While the market had been leaning towards a 50 basis point hike to begin with, this caused a massive rally in the 10 year, especially towards the close. Some of this might have been month-end rebalancing however the 10 year bond yield dropped about 12 basis points in 15 minutes and the S&P 500 ended up about 125 points on the day.
He characterized the housing market during the pandemic years as a bubble, which was strange to my ears. I would say the housing market in some MSAs got over heated, but the bubble mentality wasn’t there as far as lenders, regulators etc. are concerned. Still it signals the Fed sees weaker home prices going forward.
Personal incomes rose 0.7% in October, which was better than expectations. Spending continues to remain robust, rising 0.8% MOM. The PCE Price Index, which is the Fed’s preferred measure of inflation came in lower than expectations. The core rate decelerated substantially on a MOM basis while the headline number stayed steady.
Powell talked about the three components of core inflation in his speech yesterday – core goods, housing services, and core services ex-housing. Core goods has been a supply chain issue, and that has improved a lot. Housing services are essentially rent and house prices, and that has been a big driver over the past year, however there is evidence this is subsiding. Finally core services ex-housing has been fluctuating, but this will be driven by the labor market and wage increases. Powell said that the Fed’s inflation forecasts envision housing being a driver of inflation through mid year 2023.
The manufacturing economy contracted for the first time since May of 2020, according to the ISM Manufacturing Survey. New Orders and exports are in contraction territory, while inventory is about where it should be. Prices are falling, which is good news on the inflation front.

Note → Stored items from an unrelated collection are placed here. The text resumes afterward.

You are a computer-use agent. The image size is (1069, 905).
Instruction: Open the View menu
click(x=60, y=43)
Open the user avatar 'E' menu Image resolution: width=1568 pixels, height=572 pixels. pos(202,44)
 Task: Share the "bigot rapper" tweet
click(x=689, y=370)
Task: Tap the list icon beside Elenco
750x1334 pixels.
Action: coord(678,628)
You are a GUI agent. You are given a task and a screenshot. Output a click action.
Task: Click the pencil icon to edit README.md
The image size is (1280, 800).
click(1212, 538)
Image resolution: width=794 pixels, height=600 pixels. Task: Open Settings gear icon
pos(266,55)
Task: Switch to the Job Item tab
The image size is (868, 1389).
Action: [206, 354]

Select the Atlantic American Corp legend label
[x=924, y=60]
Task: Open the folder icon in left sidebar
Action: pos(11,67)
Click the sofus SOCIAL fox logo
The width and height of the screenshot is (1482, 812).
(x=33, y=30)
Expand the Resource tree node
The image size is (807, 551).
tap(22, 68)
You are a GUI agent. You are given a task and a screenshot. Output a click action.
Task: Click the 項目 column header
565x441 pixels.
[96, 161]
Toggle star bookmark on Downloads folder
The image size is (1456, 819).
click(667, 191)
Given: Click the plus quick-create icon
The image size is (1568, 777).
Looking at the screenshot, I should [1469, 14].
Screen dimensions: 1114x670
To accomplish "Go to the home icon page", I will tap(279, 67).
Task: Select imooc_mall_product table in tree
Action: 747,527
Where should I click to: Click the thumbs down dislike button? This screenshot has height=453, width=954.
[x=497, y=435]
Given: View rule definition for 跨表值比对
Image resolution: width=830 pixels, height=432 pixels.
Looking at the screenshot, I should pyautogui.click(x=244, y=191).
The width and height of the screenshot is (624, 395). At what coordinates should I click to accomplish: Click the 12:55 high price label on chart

“Manufacturing contracted in November after expanding for 29 straight months. Panelists’ companies continue to judiciously manage hiring, other than October 2022, the month-over-month supplier delivery performance was the best since February 2012, when it registered 47 percent and material lead times declined approximately 9 percent from the prior month, approximately 18 percent over the last four months. Managing head counts and total supply chain inventories remain primary goals. Order backlogs, prices and now lead times are declining rapidly, which should bring buyers and sellers back to the table to refill order books based on 2023 business plans.”
Construction spending fell 0.3% MOM in October, according to the Census Bureau. Residential construction declined, while public construction increased.